25Before the panel, the respondent relied on a collective agreement between the Children's Aid Society of the District of Parry Sound and OPSEU (the "Parry Sound agreement"). It was put forward by the respondent as representative of a norm in the social service industry, but the evidence does not warrant such a finding. In any event, that document was neither tabled during the negotiations by the respondent for the benefit of the applicant's review, nor does it reflect the proposals being maintained by the respondent on July 25. In fact the respondent acknowledged and characterized its position on July 25 as one of hard bargaining. It clearly sought to push the applicant to make further modifications. In response to these moves by the respondent, the applicant did make further amendments to its proposals and accepted more of the respondent's language and deleted some of its proposals. It was at that stage that the respondent called a halt to negotiations. The result was to put the applicant in precisely the position that the respondent expressly refused to be in, that is, having to bargain with itself.
26We do not see this movement by the respondent as indicative of or confirming the respondent's stated intention to make substantial progress in the negotiations at that stage. Article 8.06 (b)(vii) is so ambiguous and extreme so as to virtually eliminate any protection provided by the just cause clause that the parties were prepared to agree to. It would be naive to conclude that deleting this sub-paragraph represented any real movement by the respondent. We will discuss the movement to a two-tier proposal in the context of the respondent's position on monetary issues.
27The respondent attempted to lay the blame for the lack of progress in the negotiations at the feet of the applicant. It took the position that on July 25 Mr. Thompson was not prepared and fully informed for the negotiation and pointed to two items. We have no doubt that Mr. Thompson would have corrected those matters upon being apprised of them. Further it is apparent that the respondent made mistakes as well, for example with respect to parental leave, which were corrected during the course of negotiation.
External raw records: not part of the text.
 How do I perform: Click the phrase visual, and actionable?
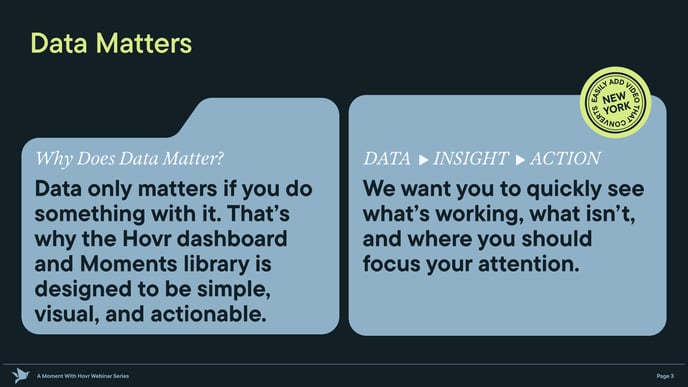click(150, 314)
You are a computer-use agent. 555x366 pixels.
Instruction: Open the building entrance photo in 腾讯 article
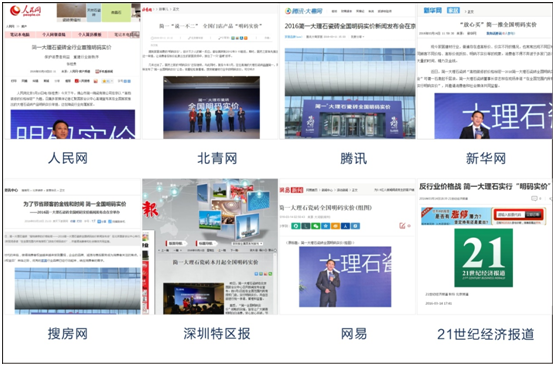(x=350, y=93)
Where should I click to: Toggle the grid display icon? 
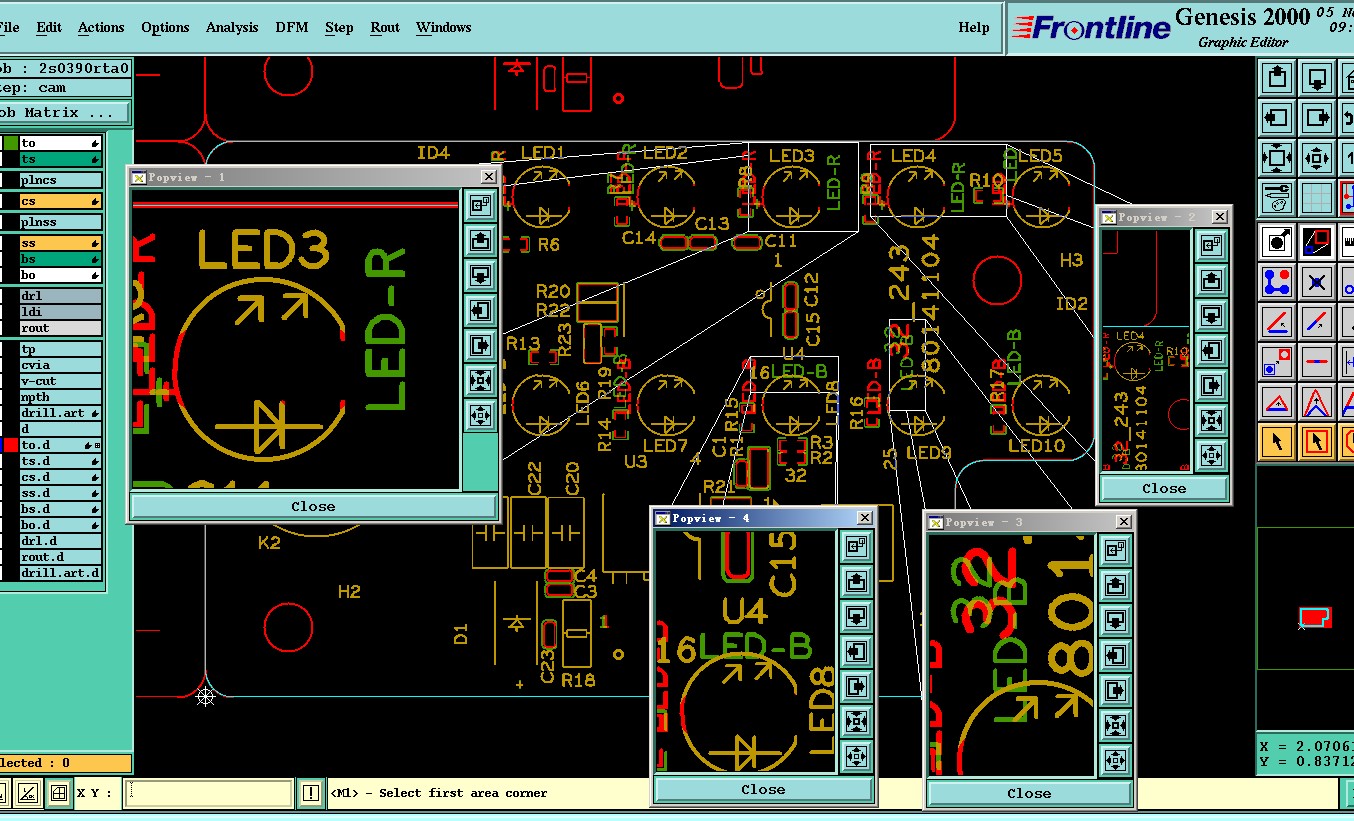click(x=1318, y=198)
28It was apparent to the panel that as of July 25 and subsequent to that time the respondent was influenced by its perception that the trade union could not mount any kind of economic sanction, and as a result concluded its position in bargaining was one of superior strength. It would appear that consciously or otherwise the respondent's approach to negotiations from July 25 onward contained a punitive element.
29The conduct of the respondent subsequent to July 25 belies its stated intention to make substantial progress in the negotiations. Up to the time of the filing of the application the respondent, notwithstanding repeated attempts by the applicant, had not responded for the purpose of scheduling further negotiations. This was in the context of the letter from the applicant indicating that it was prepared to make further moves.
30We were satisfied that as of the date of application the process of collective bargaining had been unsuccessful in the circumstances of this case. Notwithstanding that the parties had not engaged in extensive negotiations the process was well advanced being into mediation, their legal strike and lock-out date having passed. Little had been resolved. While certain matters were agreed to on July 25 those were circumstances where the applicant agreed to language proposed by the respondent. The respondent failed to make any real movement and then it called a halt to the negotiations. Then, for a period of two months, the respondent failed or refused to set further dates for negotiation. The respondent continued to take the position before the panel that the proposals it had tabled were reasonable, well within the norm, and that any failure to bargain was the responsibility of the trade union. Whereas the trade union had from at least May 10, 1991 acknowledged that its original proposals as a package constituted a "wish-list", the respondent made no such similar acknowledgement with respect to its proposals. Yet in evidence Mr. Budd confirmed that sentiment by acknowledging that many of the respondent's proposals represented an opening position and that there had simply been insufficient discussion concerning them. Yet the respondent offered no counter-proposals and provided no reasonable prospect for further discussion. Overall, we were satisfied that the process of collective bargaining had been unsuccessful between these parties. It remained to be determined whether that lack of success was as a result of one of the preconditions set out in section 41(2)(a)-(d) of the Act.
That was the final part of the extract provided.